• **Task input**
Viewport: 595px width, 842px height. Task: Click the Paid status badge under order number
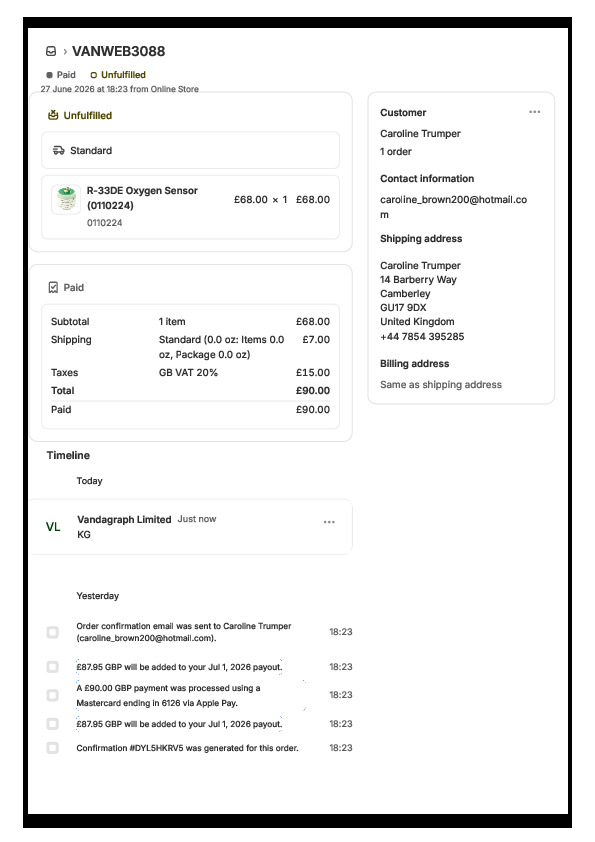tap(61, 75)

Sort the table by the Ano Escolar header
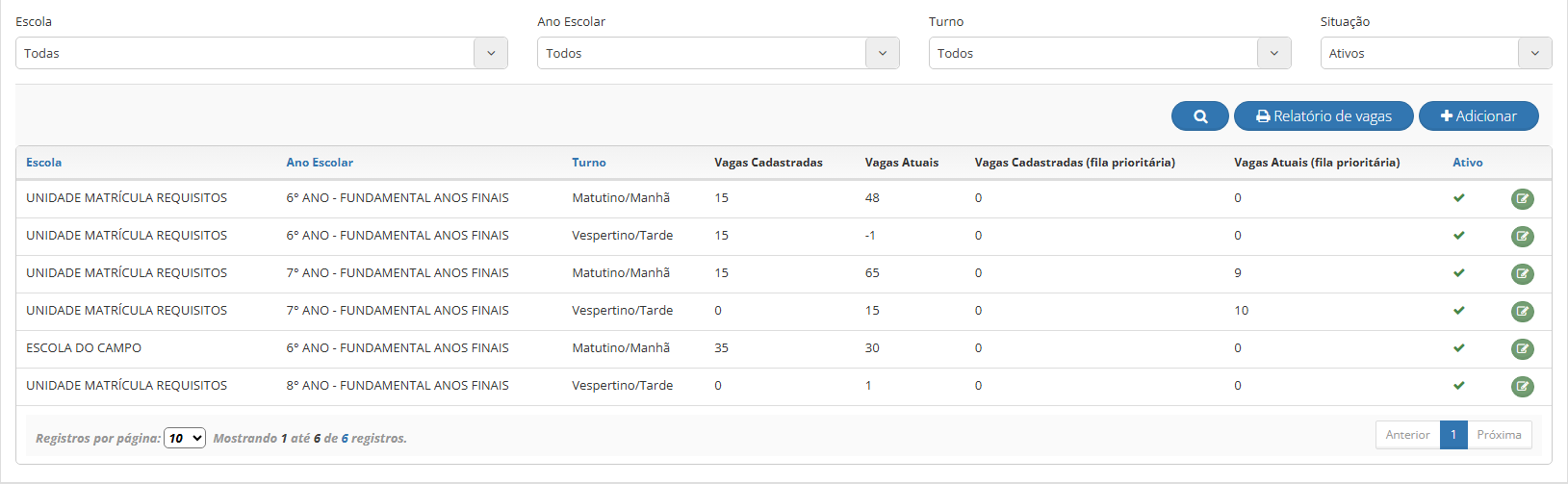tap(319, 163)
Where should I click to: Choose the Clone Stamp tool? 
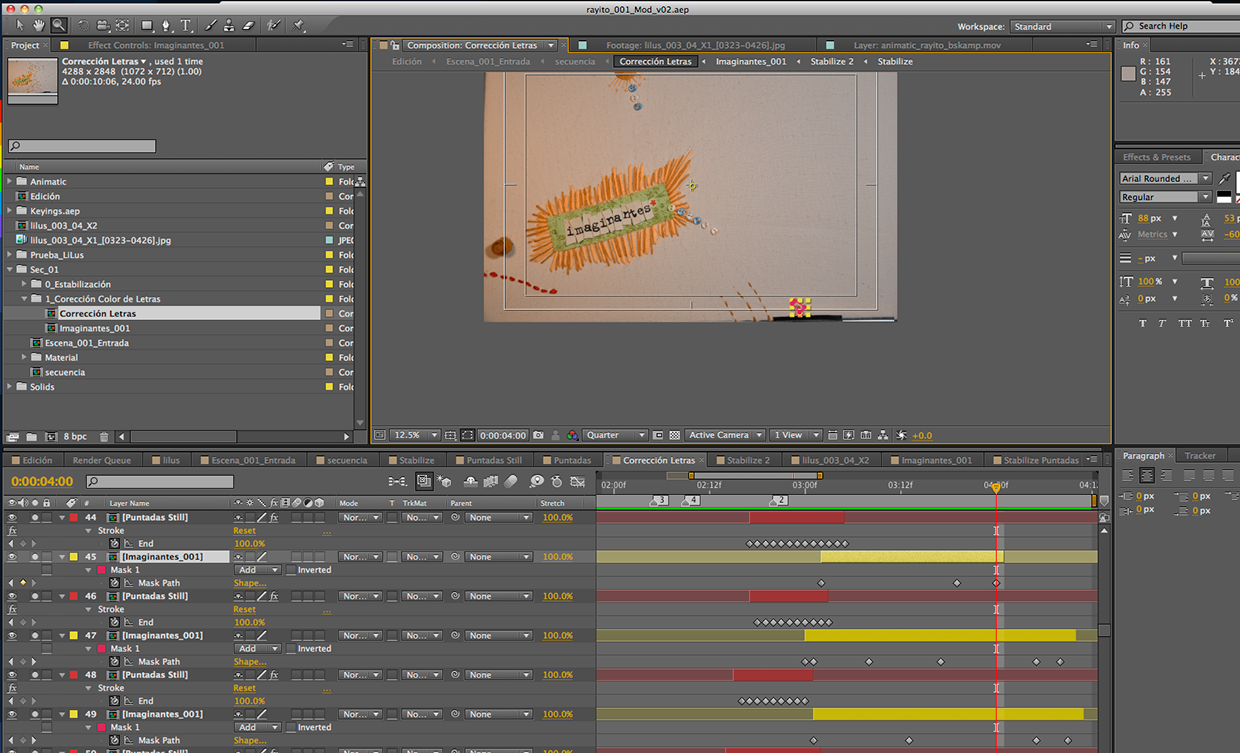(229, 25)
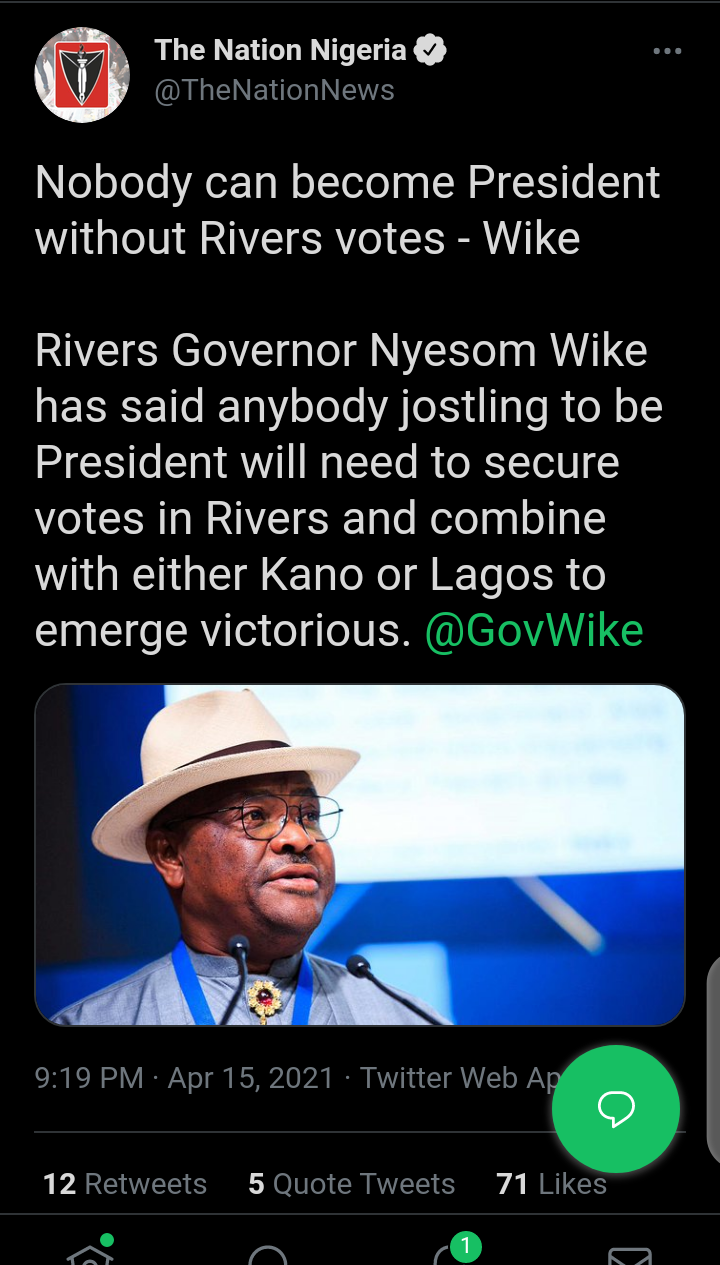Open the @TheNationNews handle
Image resolution: width=720 pixels, height=1265 pixels.
pos(274,91)
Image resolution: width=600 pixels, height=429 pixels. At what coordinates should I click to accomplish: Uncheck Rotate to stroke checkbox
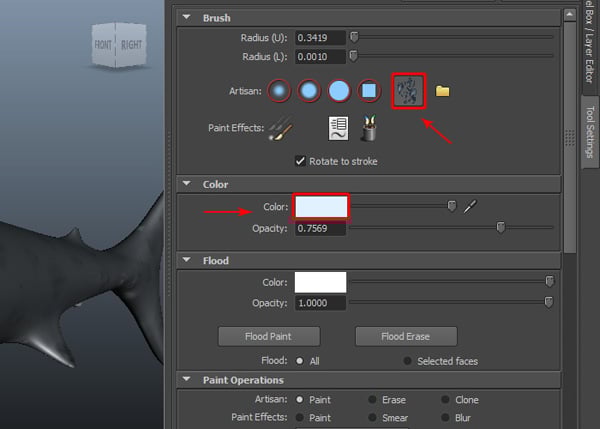300,161
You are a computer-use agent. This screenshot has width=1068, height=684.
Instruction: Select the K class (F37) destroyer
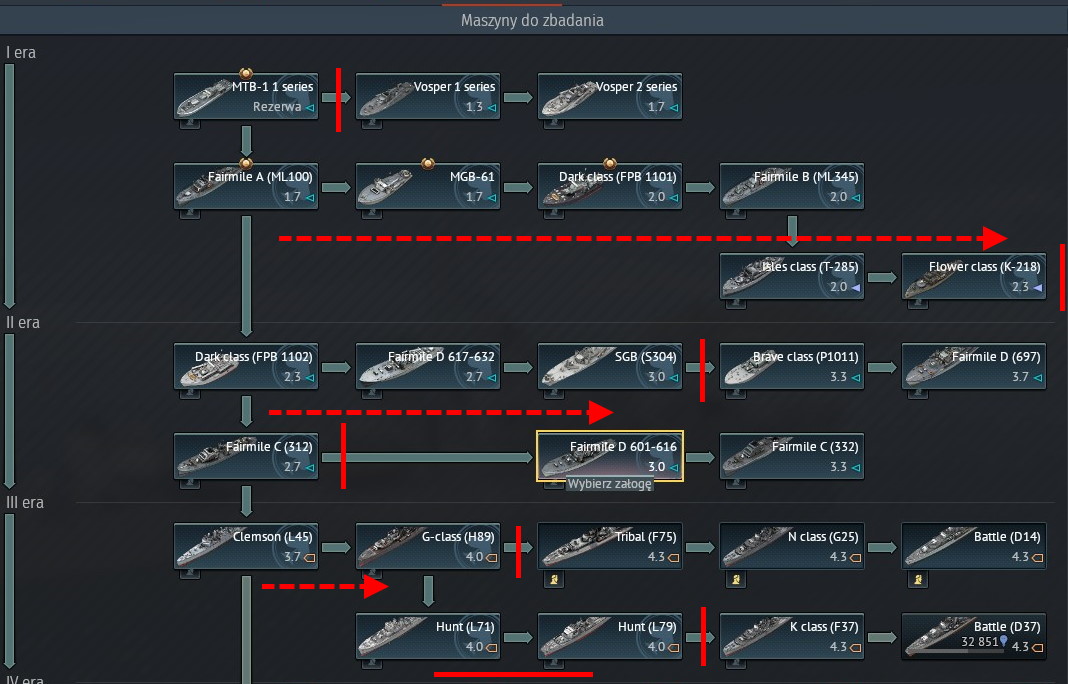tap(792, 636)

• **Task details**
Exact copy, no pictures: reproduce the whole listing above.

• **Exercise result**
Viewport: 595px width, 842px height. Task: Click the Paid status badge under order number
tap(61, 75)

Sort the table by the Ano Escolar header
tap(319, 163)
Where should I click to: Choose the Clone Stamp tool? 
(229, 25)
Open the @TheNationNews handle
Image resolution: width=720 pixels, height=1265 pixels.
pos(274,91)
Image resolution: width=600 pixels, height=429 pixels. At what coordinates should I click to accomplish: Uncheck Rotate to stroke checkbox
300,161
You are a computer-use agent. This screenshot has width=1068, height=684.
Instruction: Select the K class (F37) destroyer
tap(792, 636)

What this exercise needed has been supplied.